Smoke is the Dominant Cloud-Nucleating Aerosol for Boundary Layer Clouds in the Wintertime Western Tropical North Atlantic

Aerosol size and chemistry significantly impact the formation of cloud droplets is important for understanding aerosol-cloud interactions, particularly in the tropical North Atlantic marine boundary layer where marine cumulus clouds obscure the low-albedo ocean surface. Previous research linking aerosol size, composition, and water uptake properties in the tropical North Atlantic have focused mainly on dust and have been conducted primarily during the boreal summer, when African dust transport to the western Atlantic region is at its peak.
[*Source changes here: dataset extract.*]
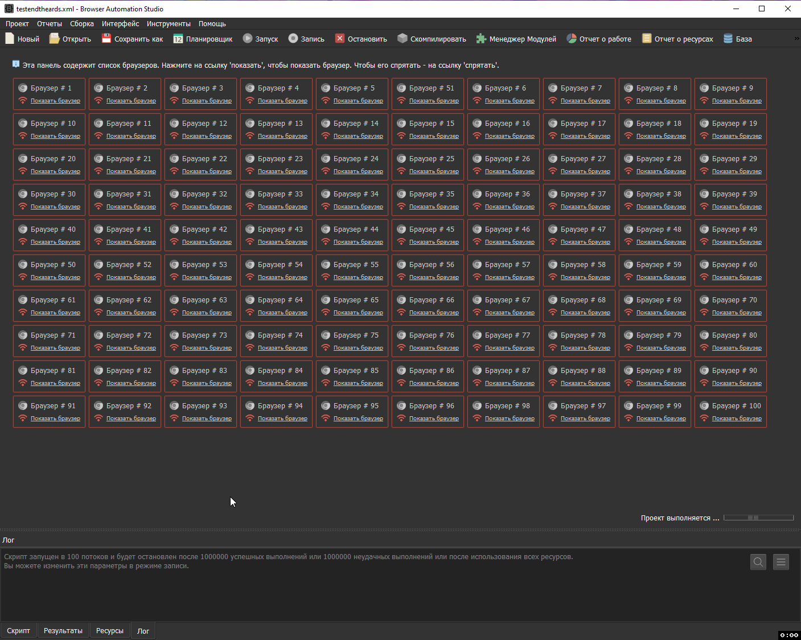The width and height of the screenshot is (801, 640).
Task: Open the Планировщик scheduler icon
Action: click(x=178, y=39)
In this study, we focus on the boreal winter, and compare size-resolved aerosol composition to water uptake properties derived from size-resolved cloud condensation nuclei (CCN) measurements collected at the Barbados Atmospheric Chemistry Observatory at Ragged Point, Barbados during two field campaigns: Elucidating the Role of Clouds-Circulation Coupling in Climate (EUREC⁴A) and Atlantic Tradewind Ocean-Atmosphere Mesoscale Interaction Campaign (ATOMIC). Observations collected from January through February 2020 revealed unexpected wintertime long-range transport of African smoke and dust to Barbados. Upon the arrival of smoke and dust particles, accumulation-mode aerosol particles increased, altering water uptake properties and number concentrations of accumulation-mode CCN. This indicates that the long-range transported aerosols were affecting cloud droplet formation. Size-resolved chemical analysis revealed that the accumulation-mode particle loading was primarily composed of smoke, suggesting smoke, not dust, was primarily responsible for the observed increase in CCN number concentrations. These findings indicate the importance of African smoke particles in aerosol-cloud interactions, and further indicates a need for greater consideration of the impacts of smoke in the tropical marine boundary layer.